EXERCISE INPUT start

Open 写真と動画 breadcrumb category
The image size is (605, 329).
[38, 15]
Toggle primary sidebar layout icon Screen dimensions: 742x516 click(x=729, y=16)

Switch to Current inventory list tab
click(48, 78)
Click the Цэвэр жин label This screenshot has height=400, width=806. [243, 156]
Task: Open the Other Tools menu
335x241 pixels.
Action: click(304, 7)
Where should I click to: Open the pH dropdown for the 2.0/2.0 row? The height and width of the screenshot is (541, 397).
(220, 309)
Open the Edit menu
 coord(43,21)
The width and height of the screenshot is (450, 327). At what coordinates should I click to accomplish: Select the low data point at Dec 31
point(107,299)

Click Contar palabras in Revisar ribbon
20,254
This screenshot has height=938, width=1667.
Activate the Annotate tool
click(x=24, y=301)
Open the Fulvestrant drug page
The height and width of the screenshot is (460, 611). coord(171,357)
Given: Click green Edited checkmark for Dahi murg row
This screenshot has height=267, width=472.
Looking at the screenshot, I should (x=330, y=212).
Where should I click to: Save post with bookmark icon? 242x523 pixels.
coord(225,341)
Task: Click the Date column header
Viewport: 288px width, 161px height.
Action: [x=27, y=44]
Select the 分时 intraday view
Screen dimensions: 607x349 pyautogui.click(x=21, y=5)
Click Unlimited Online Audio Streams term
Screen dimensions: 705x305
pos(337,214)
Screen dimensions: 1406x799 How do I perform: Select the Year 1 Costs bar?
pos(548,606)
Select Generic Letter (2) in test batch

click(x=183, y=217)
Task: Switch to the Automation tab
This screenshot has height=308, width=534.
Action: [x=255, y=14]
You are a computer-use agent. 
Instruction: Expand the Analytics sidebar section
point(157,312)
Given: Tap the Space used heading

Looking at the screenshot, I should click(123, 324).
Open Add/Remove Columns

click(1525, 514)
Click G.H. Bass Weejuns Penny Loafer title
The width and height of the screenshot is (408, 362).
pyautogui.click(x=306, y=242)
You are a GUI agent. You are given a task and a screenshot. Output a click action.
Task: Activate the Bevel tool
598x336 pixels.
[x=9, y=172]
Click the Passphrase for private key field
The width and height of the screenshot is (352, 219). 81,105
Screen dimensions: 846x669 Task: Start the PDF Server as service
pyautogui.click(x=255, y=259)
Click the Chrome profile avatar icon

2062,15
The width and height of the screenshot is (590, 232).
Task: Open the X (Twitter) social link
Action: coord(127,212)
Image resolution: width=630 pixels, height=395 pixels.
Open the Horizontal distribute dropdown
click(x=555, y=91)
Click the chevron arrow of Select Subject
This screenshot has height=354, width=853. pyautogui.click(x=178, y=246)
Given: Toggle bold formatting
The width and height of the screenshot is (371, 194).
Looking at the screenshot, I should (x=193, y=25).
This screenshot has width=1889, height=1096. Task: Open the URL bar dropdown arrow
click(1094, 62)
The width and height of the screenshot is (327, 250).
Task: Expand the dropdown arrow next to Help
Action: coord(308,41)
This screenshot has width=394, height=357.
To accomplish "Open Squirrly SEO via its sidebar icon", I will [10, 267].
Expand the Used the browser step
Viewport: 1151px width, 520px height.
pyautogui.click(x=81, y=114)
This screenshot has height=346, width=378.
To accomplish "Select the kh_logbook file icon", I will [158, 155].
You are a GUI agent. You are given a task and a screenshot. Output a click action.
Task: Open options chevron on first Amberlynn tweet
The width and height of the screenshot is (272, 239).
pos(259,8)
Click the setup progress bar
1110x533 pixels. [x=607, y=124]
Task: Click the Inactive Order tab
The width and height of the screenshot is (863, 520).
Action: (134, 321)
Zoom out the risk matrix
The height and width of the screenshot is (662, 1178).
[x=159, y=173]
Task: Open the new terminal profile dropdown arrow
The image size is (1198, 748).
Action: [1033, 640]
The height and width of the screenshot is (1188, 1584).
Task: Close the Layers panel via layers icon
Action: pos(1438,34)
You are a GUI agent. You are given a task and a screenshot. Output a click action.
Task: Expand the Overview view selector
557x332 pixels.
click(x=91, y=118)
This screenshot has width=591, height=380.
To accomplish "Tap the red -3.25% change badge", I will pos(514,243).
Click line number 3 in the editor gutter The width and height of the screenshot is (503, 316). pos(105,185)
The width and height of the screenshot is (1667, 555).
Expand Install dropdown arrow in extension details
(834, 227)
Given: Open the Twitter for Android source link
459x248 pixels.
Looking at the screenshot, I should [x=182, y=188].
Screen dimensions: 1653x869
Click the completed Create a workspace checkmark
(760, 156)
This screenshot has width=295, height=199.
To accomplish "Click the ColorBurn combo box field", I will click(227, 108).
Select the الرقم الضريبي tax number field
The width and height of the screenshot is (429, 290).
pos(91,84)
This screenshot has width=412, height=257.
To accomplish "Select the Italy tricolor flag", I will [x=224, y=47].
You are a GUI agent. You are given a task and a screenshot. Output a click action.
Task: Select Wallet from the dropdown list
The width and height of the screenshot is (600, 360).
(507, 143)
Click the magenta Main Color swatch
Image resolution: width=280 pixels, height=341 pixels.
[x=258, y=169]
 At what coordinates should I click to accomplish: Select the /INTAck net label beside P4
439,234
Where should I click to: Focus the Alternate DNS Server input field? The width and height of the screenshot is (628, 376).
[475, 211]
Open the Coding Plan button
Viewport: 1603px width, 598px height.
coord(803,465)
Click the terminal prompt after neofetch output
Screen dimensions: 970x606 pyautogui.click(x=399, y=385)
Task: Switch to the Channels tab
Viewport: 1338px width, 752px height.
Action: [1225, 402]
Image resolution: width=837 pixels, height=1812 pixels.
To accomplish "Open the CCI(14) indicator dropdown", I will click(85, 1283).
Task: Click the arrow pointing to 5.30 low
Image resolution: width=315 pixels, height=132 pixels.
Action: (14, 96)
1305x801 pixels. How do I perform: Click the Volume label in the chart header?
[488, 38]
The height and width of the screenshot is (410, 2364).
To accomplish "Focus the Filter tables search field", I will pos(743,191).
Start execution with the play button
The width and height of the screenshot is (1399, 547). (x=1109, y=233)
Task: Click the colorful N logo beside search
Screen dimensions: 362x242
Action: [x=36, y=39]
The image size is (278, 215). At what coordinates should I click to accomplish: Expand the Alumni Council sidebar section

EXERCISE INPUT end

» EXERCISE: Copy out all of the saved entries above, word for word and with nothing changed.

» COMPLETE ANSWER:
Open 写真と動画 breadcrumb category
The image size is (605, 329).
[38, 15]
Toggle primary sidebar layout icon Screen dimensions: 742x516 click(x=729, y=16)

Switch to Current inventory list tab
click(48, 78)
Click the Цэвэр жин label This screenshot has height=400, width=806. [243, 156]
Task: Open the Other Tools menu
335x241 pixels.
Action: click(304, 7)
Where should I click to: Open the pH dropdown for the 2.0/2.0 row? The height and width of the screenshot is (541, 397).
(220, 309)
Open the Edit menu
 coord(43,21)
The width and height of the screenshot is (450, 327). At what coordinates should I click to accomplish: Select the low data point at Dec 31
point(107,299)

Click Contar palabras in Revisar ribbon
20,254
This screenshot has height=938, width=1667.
Activate the Annotate tool
click(x=24, y=301)
Open the Fulvestrant drug page
The height and width of the screenshot is (460, 611). coord(171,357)
Given: Click green Edited checkmark for Dahi murg row
This screenshot has height=267, width=472.
Looking at the screenshot, I should (x=330, y=212).
Where should I click to: Save post with bookmark icon? 242x523 pixels.
coord(225,341)
Task: Click the Date column header
Viewport: 288px width, 161px height.
Action: [x=27, y=44]
Select the 分时 intraday view
Screen dimensions: 607x349 pyautogui.click(x=21, y=5)
Click Unlimited Online Audio Streams term
Screen dimensions: 705x305
pos(337,214)
Screen dimensions: 1406x799 How do I perform: Select the Year 1 Costs bar?
pos(548,606)
Select Generic Letter (2) in test batch

click(x=183, y=217)
Task: Switch to the Automation tab
This screenshot has height=308, width=534.
Action: [x=255, y=14]
You are a computer-use agent. 
Instruction: Expand the Analytics sidebar section
point(157,312)
Given: Tap the Space used heading

Looking at the screenshot, I should click(123, 324).
Open Add/Remove Columns

click(1525, 514)
Click G.H. Bass Weejuns Penny Loafer title
The width and height of the screenshot is (408, 362).
pyautogui.click(x=306, y=242)
You are a GUI agent. You are given a task and a screenshot. Output a click action.
Task: Activate the Bevel tool
598x336 pixels.
[x=9, y=172]
Click the Passphrase for private key field
The width and height of the screenshot is (352, 219). 81,105
Screen dimensions: 846x669 Task: Start the PDF Server as service
pyautogui.click(x=255, y=259)
Click the Chrome profile avatar icon

2062,15
The width and height of the screenshot is (590, 232).
Task: Open the X (Twitter) social link
Action: coord(127,212)
Image resolution: width=630 pixels, height=395 pixels.
Open the Horizontal distribute dropdown
click(x=555, y=91)
Click the chevron arrow of Select Subject
This screenshot has height=354, width=853. pyautogui.click(x=178, y=246)
Given: Toggle bold formatting
The width and height of the screenshot is (371, 194).
Looking at the screenshot, I should (x=193, y=25).
This screenshot has width=1889, height=1096. Task: Open the URL bar dropdown arrow
click(1094, 62)
The width and height of the screenshot is (327, 250).
Task: Expand the dropdown arrow next to Help
Action: coord(308,41)
This screenshot has width=394, height=357.
To accomplish "Open Squirrly SEO via its sidebar icon", I will [10, 267].
Expand the Used the browser step
Viewport: 1151px width, 520px height.
pyautogui.click(x=81, y=114)
This screenshot has height=346, width=378.
To accomplish "Select the kh_logbook file icon", I will [158, 155].
You are a GUI agent. You are given a task and a screenshot. Output a click action.
Task: Open options chevron on first Amberlynn tweet
The width and height of the screenshot is (272, 239).
pos(259,8)
Click the setup progress bar
1110x533 pixels. [x=607, y=124]
Task: Click the Inactive Order tab
The width and height of the screenshot is (863, 520).
Action: (134, 321)
Zoom out the risk matrix
The height and width of the screenshot is (662, 1178).
[x=159, y=173]
Task: Open the new terminal profile dropdown arrow
The image size is (1198, 748).
Action: [1033, 640]
The height and width of the screenshot is (1188, 1584).
Task: Close the Layers panel via layers icon
Action: pos(1438,34)
You are a GUI agent. You are given a task and a screenshot. Output a click action.
Task: Expand the Overview view selector
557x332 pixels.
click(x=91, y=118)
This screenshot has width=591, height=380.
To accomplish "Tap the red -3.25% change badge", I will pos(514,243).
Click line number 3 in the editor gutter The width and height of the screenshot is (503, 316). pos(105,185)
The width and height of the screenshot is (1667, 555).
Expand Install dropdown arrow in extension details
(834, 227)
Given: Open the Twitter for Android source link
459x248 pixels.
Looking at the screenshot, I should [x=182, y=188].
Screen dimensions: 1653x869
Click the completed Create a workspace checkmark
(760, 156)
This screenshot has width=295, height=199.
To accomplish "Click the ColorBurn combo box field", I will click(227, 108).
Select the الرقم الضريبي tax number field
The width and height of the screenshot is (429, 290).
pos(91,84)
This screenshot has width=412, height=257.
To accomplish "Select the Italy tricolor flag", I will [x=224, y=47].
You are a GUI agent. You are given a task and a screenshot. Output a click action.
Task: Select Wallet from the dropdown list
The width and height of the screenshot is (600, 360).
(507, 143)
Click the magenta Main Color swatch
Image resolution: width=280 pixels, height=341 pixels.
[x=258, y=169]
 At what coordinates should I click to accomplish: Select the /INTAck net label beside P4
439,234
Where should I click to: Focus the Alternate DNS Server input field? The width and height of the screenshot is (628, 376).
[475, 211]
Open the Coding Plan button
Viewport: 1603px width, 598px height.
coord(803,465)
Click the terminal prompt after neofetch output
Screen dimensions: 970x606 pyautogui.click(x=399, y=385)
Task: Switch to the Channels tab
Viewport: 1338px width, 752px height.
Action: [1225, 402]
Image resolution: width=837 pixels, height=1812 pixels.
To accomplish "Open the CCI(14) indicator dropdown", I will click(85, 1283).
Task: Click the arrow pointing to 5.30 low
Image resolution: width=315 pixels, height=132 pixels.
Action: (14, 96)
1305x801 pixels. How do I perform: Click the Volume label in the chart header?
[488, 38]
The height and width of the screenshot is (410, 2364).
To accomplish "Focus the Filter tables search field", I will pos(743,191).
Start execution with the play button
The width and height of the screenshot is (1399, 547). (x=1109, y=233)
Task: Click the colorful N logo beside search
Screen dimensions: 362x242
Action: [x=36, y=39]
The image size is (278, 215). At what coordinates should I click to accomplish: Expand the Alumni Council sidebar section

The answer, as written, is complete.